Stranger(s) Things: Love, Loss and the Gay Gen Xer in All of Us Strangers

There are movies, there are films, and then there are pieces of cinematic art. Andrew Haigh’s hauntingly beautiful (or beautifully haunting), All of Us Strangers easily falls in the cinematic-art category. (For the purposes of this review/analysis, however, I’ll use the word, film.) Focusing on (queer) loneliness, familial (re)connection and the promise of new love, Strangers is somber and surreal, dreamy and devastating. Andrew Scott inhabits the character of Adam, a screenwriter who spends much of his time alone in his London high-rise apartment building. One night, Harry (Paul Mescal), seemingly the only other resident of the building, appears at Adam’s door, drunk, chatty and certainly flirty. During this brief exchange in the doorframe, Haigh sets up the dichotomy between the two men: outside/inside; younger/older; inebriated/sober; forward/reserved. Cue the phrase: opposites attract. Adam cordially declines Harry’s advances, and shuts the door… for now.

Making Peace with the Past

Later after Adam stares at his blank laptop screen, waiting for the creativity muses to pay him a visit instead, he discovers a photo of his childhood home. He decides to leave the confines of his apartment, and the city, to venture out into the suburbs to revisit his old haunts… and haunt it does. He meets two unlikely inhabitants, to put it simply, ghosts from his past, the meeting serving as inspiration for Adam to invite Harry, his potential future, into his home and into his heart.

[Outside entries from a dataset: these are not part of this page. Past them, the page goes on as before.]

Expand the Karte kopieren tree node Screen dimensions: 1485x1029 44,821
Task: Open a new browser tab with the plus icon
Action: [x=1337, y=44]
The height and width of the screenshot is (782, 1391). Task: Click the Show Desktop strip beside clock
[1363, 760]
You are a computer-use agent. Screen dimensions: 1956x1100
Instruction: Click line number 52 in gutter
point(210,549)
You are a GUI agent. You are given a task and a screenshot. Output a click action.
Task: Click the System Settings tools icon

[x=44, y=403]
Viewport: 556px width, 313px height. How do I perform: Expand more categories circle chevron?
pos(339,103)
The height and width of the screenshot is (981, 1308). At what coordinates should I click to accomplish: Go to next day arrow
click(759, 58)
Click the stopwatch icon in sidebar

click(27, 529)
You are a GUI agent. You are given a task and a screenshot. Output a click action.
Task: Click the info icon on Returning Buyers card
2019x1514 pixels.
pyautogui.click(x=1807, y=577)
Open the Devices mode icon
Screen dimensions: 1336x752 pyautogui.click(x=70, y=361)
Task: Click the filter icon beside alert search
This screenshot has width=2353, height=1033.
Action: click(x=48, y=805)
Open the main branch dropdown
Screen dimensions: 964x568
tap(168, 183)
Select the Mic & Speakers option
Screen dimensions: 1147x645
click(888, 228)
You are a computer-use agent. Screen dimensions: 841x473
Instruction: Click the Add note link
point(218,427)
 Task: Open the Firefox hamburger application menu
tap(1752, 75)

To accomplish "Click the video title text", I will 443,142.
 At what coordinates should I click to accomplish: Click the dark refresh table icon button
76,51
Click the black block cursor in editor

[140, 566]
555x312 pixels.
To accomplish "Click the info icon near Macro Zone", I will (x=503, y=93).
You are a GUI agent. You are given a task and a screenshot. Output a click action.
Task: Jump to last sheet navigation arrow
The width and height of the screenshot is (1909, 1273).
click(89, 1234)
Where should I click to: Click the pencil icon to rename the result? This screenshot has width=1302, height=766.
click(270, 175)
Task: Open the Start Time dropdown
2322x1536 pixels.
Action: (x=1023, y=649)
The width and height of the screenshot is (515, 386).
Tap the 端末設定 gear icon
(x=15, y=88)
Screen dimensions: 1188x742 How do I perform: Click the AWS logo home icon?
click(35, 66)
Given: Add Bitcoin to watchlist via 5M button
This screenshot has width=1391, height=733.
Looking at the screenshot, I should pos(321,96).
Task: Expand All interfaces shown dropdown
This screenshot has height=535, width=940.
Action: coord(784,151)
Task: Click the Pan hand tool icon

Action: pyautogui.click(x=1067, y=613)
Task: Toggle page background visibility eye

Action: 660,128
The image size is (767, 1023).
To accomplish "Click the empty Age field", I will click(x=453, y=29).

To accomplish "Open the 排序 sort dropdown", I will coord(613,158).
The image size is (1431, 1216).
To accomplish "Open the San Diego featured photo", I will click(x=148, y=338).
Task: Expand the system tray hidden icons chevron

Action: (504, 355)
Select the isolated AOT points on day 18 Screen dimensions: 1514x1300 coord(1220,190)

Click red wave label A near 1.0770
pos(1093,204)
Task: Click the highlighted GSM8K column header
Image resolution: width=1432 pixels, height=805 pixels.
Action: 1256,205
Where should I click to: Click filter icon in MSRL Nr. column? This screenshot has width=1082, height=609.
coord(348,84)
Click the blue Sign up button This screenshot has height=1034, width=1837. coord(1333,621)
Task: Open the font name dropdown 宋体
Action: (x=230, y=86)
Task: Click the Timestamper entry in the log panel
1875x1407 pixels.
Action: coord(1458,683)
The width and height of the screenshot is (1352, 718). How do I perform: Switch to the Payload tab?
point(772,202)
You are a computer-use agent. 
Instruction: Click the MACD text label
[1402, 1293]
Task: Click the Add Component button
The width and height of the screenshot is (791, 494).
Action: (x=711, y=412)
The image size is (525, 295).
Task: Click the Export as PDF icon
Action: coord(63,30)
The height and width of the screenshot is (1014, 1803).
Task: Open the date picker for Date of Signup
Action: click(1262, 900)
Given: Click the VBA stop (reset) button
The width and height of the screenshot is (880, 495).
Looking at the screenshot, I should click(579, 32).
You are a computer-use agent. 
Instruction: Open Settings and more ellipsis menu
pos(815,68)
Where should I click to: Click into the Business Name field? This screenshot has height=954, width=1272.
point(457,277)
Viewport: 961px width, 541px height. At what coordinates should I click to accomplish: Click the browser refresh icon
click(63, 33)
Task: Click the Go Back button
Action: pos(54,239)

As mentioned earlier, Adam’s reserved nature and initial reluctance toward letting Harry in (on varying levels) is representative, perhaps, in part, of his upbringing in the 1980s, at the start of the AIDS epidemic. (The film suggests that Adam was around 11 years old in 1987.) With so much uncertainty and fear surrounding the virus during the decade, these were, perhaps, additional factors that contributed to a future Adam, a gay Gen Xer, to choose abstinence (and self-isolation) over physical intimacy. The younger Harry, likely born in the mid-1990s, is part of the next generation, and seems to have a different, freer approach to sexual experiences. When Adam and Harry begin an intimate relationship, Adam is out of practice, even laughing awkwardly during their first kiss because he has to remind himself to breathe. Later, while Adam is in a bathtub, he is literally and figuratively naked, choosing to share a moment of vulnerability with Harry, who is sitting outside of the tub. Adam admits that for a long time the idea of being with someone physically meant death. These types of honest, heartbreaking disclosures permeate Haigh’s screenplay.

Holding Space

Haigh also chose to shoot parts of the film in his own childhood home. This is a writer and director dedicated to authenticity. One of the many poignant moments finds Adam walking into his childhood bedroom, which has been frozen in time: a boombox sits on his desk; he looks through a few vinyl records that encapsulate English pop music of the mid-‘80s: Erasure’s The Circus (1987) and Frankie Goes to Hollywood’s Welcome to the Pleasuredome (1984). The room looks like a fairly common kid’s bedroom in the ‘80s, but the inclusion of the albums from (and posters of) gay-fronted music groups suggest that a young Adam may have already begun gravitating toward these forms of gay iconography. The room was where 11-year-old Adam could be himself: it was a safe haven from school bullies; his own private quarters for crying; it’s where his musical and artistic interests hopefully brought him moments of joy. Haigh brilliantly incorporates other songs from the decade into the story: Frankie Goes to Hollywood’s “Power of Love” (1984); Alison Moyet’s “Is this Love?” (1986); Pet Shop Boys’ “Always On My Mind” (1987), which you’ll never hear the same way again. The latter, with its theme of regret, expressed from one lover to another, becomes repurposed as an apology from a parent to a child, during the film’s heartwarming Christmas scene.

For All of Us (Strangers)

The story is sure to resonate with many in the queer community, particularly gay Gen Xers, yet the film still allows for something universal, regardless of sexual orientation. Themes of love, loss, and second chances will likely confirm how much we all have in common, particularly after the third and final act, which is emotionally heavy. Ironically, for a story that deals with the importance of closure in order to move forward, its conclusion may, in fact, present more questions than answers, but it almost doesn’t matter with something this beautiful, for All of Us Strangers is a masterpiece that opens the heart, and the mind.